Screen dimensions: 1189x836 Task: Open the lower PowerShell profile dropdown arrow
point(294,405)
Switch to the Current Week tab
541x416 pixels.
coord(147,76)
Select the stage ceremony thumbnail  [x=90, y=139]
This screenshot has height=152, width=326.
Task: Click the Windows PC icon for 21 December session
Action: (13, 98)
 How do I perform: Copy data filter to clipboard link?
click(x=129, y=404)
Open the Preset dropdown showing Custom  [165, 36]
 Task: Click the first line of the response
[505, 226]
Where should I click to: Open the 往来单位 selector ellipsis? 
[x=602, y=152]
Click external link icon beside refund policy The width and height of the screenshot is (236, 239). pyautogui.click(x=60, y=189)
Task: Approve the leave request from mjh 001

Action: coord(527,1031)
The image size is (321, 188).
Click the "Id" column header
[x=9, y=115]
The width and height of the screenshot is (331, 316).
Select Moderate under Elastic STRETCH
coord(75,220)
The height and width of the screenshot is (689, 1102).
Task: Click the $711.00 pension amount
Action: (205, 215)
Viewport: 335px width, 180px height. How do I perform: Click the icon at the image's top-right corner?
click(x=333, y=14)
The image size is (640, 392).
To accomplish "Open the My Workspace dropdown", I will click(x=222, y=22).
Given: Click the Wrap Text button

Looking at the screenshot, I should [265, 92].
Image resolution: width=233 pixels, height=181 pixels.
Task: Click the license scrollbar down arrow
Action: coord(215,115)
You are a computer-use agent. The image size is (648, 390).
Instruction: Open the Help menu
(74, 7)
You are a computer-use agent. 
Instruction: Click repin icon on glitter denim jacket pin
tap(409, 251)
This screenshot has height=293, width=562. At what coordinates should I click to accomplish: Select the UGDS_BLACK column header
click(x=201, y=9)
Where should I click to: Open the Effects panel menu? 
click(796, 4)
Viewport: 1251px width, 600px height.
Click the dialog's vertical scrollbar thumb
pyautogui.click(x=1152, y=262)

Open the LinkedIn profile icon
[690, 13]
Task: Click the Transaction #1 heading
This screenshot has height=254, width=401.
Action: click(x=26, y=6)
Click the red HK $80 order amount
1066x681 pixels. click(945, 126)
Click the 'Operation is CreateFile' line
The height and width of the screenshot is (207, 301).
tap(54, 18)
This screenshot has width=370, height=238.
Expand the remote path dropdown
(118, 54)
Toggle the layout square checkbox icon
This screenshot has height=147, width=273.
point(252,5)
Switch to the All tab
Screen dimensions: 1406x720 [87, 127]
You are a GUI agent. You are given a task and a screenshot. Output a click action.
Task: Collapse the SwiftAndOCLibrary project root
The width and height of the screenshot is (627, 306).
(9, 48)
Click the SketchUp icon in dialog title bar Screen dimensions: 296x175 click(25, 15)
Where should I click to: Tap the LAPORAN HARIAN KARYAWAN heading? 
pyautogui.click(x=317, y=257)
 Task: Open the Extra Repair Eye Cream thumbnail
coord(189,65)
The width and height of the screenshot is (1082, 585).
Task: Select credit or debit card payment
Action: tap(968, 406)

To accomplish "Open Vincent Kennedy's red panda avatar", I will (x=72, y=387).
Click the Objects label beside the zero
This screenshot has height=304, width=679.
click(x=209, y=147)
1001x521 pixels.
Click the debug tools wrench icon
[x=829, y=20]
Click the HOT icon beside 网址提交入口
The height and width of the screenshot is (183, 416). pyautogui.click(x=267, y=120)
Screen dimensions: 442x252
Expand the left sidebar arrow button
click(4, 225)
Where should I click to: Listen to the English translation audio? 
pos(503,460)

• [WORK TO COMPLETE] Check each line of the listing above. Copy it if it holds the string "agent".

• [RESPONSE FOR THIS EXERCISE]
You are a computer-use agent. The image size is (648, 390).
You are a computer-use agent. 
You are a GUI agent. You are given a task and a screenshot. Output a click action.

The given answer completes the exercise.